> Задание
Продублируйте все данные ниже построчно, ничего в них не меняя.

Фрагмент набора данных
====================

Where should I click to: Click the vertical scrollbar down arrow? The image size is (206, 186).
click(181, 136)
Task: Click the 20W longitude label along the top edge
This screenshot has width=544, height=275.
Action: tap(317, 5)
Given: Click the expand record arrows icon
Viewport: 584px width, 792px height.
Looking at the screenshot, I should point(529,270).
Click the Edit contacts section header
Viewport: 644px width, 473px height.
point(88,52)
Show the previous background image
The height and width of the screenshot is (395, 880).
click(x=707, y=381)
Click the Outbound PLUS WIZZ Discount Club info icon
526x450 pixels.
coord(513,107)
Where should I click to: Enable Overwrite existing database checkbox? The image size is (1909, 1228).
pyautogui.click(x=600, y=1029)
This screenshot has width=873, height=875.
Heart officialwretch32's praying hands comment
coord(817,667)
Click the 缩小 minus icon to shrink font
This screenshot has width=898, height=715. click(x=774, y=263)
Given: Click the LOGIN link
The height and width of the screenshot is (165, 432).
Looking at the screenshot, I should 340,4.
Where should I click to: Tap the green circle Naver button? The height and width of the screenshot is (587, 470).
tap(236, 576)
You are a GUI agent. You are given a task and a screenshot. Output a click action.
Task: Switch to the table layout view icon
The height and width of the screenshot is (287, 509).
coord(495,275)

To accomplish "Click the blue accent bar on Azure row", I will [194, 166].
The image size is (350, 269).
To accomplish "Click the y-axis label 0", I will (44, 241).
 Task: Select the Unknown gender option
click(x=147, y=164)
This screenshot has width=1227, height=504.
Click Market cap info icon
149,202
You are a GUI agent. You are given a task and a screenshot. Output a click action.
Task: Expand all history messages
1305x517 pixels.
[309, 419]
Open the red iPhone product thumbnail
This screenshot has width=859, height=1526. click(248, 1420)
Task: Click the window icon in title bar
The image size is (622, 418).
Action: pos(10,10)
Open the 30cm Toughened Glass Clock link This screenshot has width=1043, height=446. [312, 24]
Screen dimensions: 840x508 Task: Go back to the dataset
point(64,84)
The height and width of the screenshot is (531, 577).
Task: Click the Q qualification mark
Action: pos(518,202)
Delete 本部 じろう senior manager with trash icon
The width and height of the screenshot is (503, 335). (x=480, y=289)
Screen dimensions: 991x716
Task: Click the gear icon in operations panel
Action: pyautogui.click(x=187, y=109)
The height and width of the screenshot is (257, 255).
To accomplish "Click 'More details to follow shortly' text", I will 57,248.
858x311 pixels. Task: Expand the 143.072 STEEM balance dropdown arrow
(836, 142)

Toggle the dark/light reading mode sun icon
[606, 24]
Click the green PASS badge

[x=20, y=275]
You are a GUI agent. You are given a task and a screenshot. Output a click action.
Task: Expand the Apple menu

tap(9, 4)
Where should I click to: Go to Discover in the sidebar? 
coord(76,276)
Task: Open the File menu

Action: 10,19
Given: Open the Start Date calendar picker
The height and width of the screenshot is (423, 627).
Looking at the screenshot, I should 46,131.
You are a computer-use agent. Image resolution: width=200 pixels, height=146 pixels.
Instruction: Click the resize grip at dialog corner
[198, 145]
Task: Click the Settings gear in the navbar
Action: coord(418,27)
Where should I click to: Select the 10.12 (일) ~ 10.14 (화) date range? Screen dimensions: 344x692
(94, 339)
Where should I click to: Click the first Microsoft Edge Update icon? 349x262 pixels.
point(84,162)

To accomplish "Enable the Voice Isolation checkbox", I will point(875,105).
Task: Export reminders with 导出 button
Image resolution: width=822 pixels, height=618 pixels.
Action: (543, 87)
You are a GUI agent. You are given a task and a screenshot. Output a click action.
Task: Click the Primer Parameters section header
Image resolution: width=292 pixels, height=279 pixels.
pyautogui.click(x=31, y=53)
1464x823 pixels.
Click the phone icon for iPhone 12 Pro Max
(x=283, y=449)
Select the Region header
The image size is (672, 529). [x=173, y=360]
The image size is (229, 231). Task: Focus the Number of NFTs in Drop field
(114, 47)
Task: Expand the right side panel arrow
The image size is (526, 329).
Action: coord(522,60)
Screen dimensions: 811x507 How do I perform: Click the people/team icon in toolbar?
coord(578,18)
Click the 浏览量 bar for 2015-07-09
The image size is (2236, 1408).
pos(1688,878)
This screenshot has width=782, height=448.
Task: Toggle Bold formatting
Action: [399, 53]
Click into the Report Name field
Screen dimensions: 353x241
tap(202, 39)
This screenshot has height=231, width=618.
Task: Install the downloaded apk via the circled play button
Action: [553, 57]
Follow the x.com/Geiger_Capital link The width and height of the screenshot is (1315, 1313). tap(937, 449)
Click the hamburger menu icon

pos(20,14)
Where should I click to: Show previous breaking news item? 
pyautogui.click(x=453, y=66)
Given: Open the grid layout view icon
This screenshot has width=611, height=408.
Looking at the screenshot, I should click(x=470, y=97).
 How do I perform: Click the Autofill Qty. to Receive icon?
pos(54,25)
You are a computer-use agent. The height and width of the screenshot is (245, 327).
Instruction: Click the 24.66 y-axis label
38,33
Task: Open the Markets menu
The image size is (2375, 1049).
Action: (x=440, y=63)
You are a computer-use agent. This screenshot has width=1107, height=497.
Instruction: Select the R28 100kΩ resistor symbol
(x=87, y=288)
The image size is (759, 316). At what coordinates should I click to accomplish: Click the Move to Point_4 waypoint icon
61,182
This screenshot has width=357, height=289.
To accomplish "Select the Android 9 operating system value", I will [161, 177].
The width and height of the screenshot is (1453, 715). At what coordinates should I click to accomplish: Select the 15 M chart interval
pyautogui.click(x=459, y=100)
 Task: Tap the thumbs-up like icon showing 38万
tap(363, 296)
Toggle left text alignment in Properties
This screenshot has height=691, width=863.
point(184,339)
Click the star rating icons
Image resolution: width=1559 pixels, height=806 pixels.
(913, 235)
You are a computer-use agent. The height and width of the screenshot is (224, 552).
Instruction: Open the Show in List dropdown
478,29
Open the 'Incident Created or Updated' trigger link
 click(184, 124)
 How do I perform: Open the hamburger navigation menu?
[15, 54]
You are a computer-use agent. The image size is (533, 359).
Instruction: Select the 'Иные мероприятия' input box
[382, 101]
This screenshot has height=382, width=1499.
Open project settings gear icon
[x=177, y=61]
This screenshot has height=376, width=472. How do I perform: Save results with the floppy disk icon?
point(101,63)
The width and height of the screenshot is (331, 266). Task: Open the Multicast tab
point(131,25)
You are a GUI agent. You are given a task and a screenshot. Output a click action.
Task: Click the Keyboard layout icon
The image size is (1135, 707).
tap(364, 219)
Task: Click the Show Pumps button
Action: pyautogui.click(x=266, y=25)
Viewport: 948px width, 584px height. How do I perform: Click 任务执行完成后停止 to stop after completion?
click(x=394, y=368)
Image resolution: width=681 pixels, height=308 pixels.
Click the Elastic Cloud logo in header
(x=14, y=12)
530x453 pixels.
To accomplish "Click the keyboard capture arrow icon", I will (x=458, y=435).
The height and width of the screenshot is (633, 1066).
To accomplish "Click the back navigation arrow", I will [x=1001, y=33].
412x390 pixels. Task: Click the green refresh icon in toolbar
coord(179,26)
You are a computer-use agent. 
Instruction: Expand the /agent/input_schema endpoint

====================

> Ожидаемый результат
Where should I click to: Click the vertical scrollbar down arrow? The image size is (206, 186).
click(181, 136)
Task: Click the 20W longitude label along the top edge
This screenshot has width=544, height=275.
Action: tap(317, 5)
Given: Click the expand record arrows icon
Viewport: 584px width, 792px height.
Looking at the screenshot, I should point(529,270).
Click the Edit contacts section header
Viewport: 644px width, 473px height.
point(88,52)
Show the previous background image
The height and width of the screenshot is (395, 880).
click(x=707, y=381)
Click the Outbound PLUS WIZZ Discount Club info icon
526x450 pixels.
coord(513,107)
Where should I click to: Enable Overwrite existing database checkbox? The image size is (1909, 1228).
pyautogui.click(x=600, y=1029)
This screenshot has width=873, height=875.
Heart officialwretch32's praying hands comment
coord(817,667)
Click the 缩小 minus icon to shrink font
This screenshot has width=898, height=715. click(x=774, y=263)
Given: Click the LOGIN link
The height and width of the screenshot is (165, 432).
Looking at the screenshot, I should 340,4.
Where should I click to: Tap the green circle Naver button? The height and width of the screenshot is (587, 470).
tap(236, 576)
You are a GUI agent. You are given a task and a screenshot. Output a click action.
Task: Switch to the table layout view icon
The height and width of the screenshot is (287, 509).
coord(495,275)

To accomplish "Click the blue accent bar on Azure row", I will [194, 166].
The image size is (350, 269).
To accomplish "Click the y-axis label 0", I will (44, 241).
 Task: Select the Unknown gender option
click(x=147, y=164)
This screenshot has width=1227, height=504.
Click Market cap info icon
149,202
You are a GUI agent. You are given a task and a screenshot. Output a click action.
Task: Expand all history messages
1305x517 pixels.
[309, 419]
Open the red iPhone product thumbnail
This screenshot has width=859, height=1526. click(248, 1420)
Task: Click the window icon in title bar
The image size is (622, 418).
Action: pos(10,10)
Open the 30cm Toughened Glass Clock link This screenshot has width=1043, height=446. [312, 24]
Screen dimensions: 840x508 Task: Go back to the dataset
point(64,84)
The height and width of the screenshot is (531, 577).
Task: Click the Q qualification mark
Action: pos(518,202)
Delete 本部 じろう senior manager with trash icon
The width and height of the screenshot is (503, 335). (x=480, y=289)
Screen dimensions: 991x716
Task: Click the gear icon in operations panel
Action: pyautogui.click(x=187, y=109)
The height and width of the screenshot is (257, 255).
To accomplish "Click 'More details to follow shortly' text", I will 57,248.
858x311 pixels. Task: Expand the 143.072 STEEM balance dropdown arrow
(836, 142)

Toggle the dark/light reading mode sun icon
[606, 24]
Click the green PASS badge

[x=20, y=275]
You are a GUI agent. You are given a task and a screenshot. Output a click action.
Task: Expand the Apple menu

tap(9, 4)
Where should I click to: Go to Discover in the sidebar? 
coord(76,276)
Task: Open the File menu

Action: 10,19
Given: Open the Start Date calendar picker
The height and width of the screenshot is (423, 627).
Looking at the screenshot, I should 46,131.
You are a computer-use agent. Image resolution: width=200 pixels, height=146 pixels.
Instruction: Click the resize grip at dialog corner
[198, 145]
Task: Click the Settings gear in the navbar
Action: coord(418,27)
Where should I click to: Select the 10.12 (일) ~ 10.14 (화) date range? Screen dimensions: 344x692
(94, 339)
Where should I click to: Click the first Microsoft Edge Update icon? 349x262 pixels.
point(84,162)

To accomplish "Enable the Voice Isolation checkbox", I will point(875,105).
Task: Export reminders with 导出 button
Image resolution: width=822 pixels, height=618 pixels.
Action: (543, 87)
You are a GUI agent. You are given a task and a screenshot. Output a click action.
Task: Click the Primer Parameters section header
Image resolution: width=292 pixels, height=279 pixels.
pyautogui.click(x=31, y=53)
1464x823 pixels.
Click the phone icon for iPhone 12 Pro Max
(x=283, y=449)
Select the Region header
The image size is (672, 529). [x=173, y=360]
The image size is (229, 231). Task: Focus the Number of NFTs in Drop field
(114, 47)
Task: Expand the right side panel arrow
The image size is (526, 329).
Action: coord(522,60)
Screen dimensions: 811x507 How do I perform: Click the people/team icon in toolbar?
coord(578,18)
Click the 浏览量 bar for 2015-07-09
The image size is (2236, 1408).
pos(1688,878)
This screenshot has width=782, height=448.
Task: Toggle Bold formatting
Action: [399, 53]
Click into the Report Name field
Screen dimensions: 353x241
tap(202, 39)
This screenshot has height=231, width=618.
Task: Install the downloaded apk via the circled play button
Action: [553, 57]
Follow the x.com/Geiger_Capital link The width and height of the screenshot is (1315, 1313). tap(937, 449)
Click the hamburger menu icon

pos(20,14)
Where should I click to: Show previous breaking news item? 
pyautogui.click(x=453, y=66)
Given: Open the grid layout view icon
This screenshot has width=611, height=408.
Looking at the screenshot, I should click(x=470, y=97).
 How do I perform: Click the Autofill Qty. to Receive icon?
pos(54,25)
You are a computer-use agent. The height and width of the screenshot is (245, 327).
Instruction: Click the 24.66 y-axis label
38,33
Task: Open the Markets menu
The image size is (2375, 1049).
Action: (x=440, y=63)
You are a computer-use agent. This screenshot has width=1107, height=497.
Instruction: Select the R28 100kΩ resistor symbol
(x=87, y=288)
The image size is (759, 316). At what coordinates should I click to accomplish: Click the Move to Point_4 waypoint icon
61,182
This screenshot has width=357, height=289.
To accomplish "Select the Android 9 operating system value", I will [161, 177].
The width and height of the screenshot is (1453, 715). At what coordinates should I click to accomplish: Select the 15 M chart interval
pyautogui.click(x=459, y=100)
 Task: Tap the thumbs-up like icon showing 38万
tap(363, 296)
Toggle left text alignment in Properties
This screenshot has height=691, width=863.
point(184,339)
Click the star rating icons
Image resolution: width=1559 pixels, height=806 pixels.
(913, 235)
You are a computer-use agent. The height and width of the screenshot is (224, 552).
Instruction: Open the Show in List dropdown
478,29
Open the 'Incident Created or Updated' trigger link
 click(184, 124)
 How do I perform: Open the hamburger navigation menu?
[15, 54]
You are a computer-use agent. The image size is (533, 359).
Instruction: Select the 'Иные мероприятия' input box
[382, 101]
This screenshot has height=382, width=1499.
Open project settings gear icon
[x=177, y=61]
This screenshot has height=376, width=472. How do I perform: Save results with the floppy disk icon?
point(101,63)
The width and height of the screenshot is (331, 266). Task: Open the Multicast tab
point(131,25)
You are a GUI agent. You are given a task and a screenshot. Output a click action.
Task: Click the Keyboard layout icon
The image size is (1135, 707).
tap(364, 219)
Task: Click the Show Pumps button
Action: pyautogui.click(x=266, y=25)
Viewport: 948px width, 584px height. How do I perform: Click 任务执行完成后停止 to stop after completion?
click(x=394, y=368)
Image resolution: width=681 pixels, height=308 pixels.
Click the Elastic Cloud logo in header
(x=14, y=12)
530x453 pixels.
To accomplish "Click the keyboard capture arrow icon", I will (x=458, y=435).
The height and width of the screenshot is (633, 1066).
To accomplish "Click the back navigation arrow", I will [x=1001, y=33].
412x390 pixels. Task: Click the green refresh icon in toolbar
coord(179,26)
You are a computer-use agent. 
Instruction: Expand the /agent/input_schema endpoint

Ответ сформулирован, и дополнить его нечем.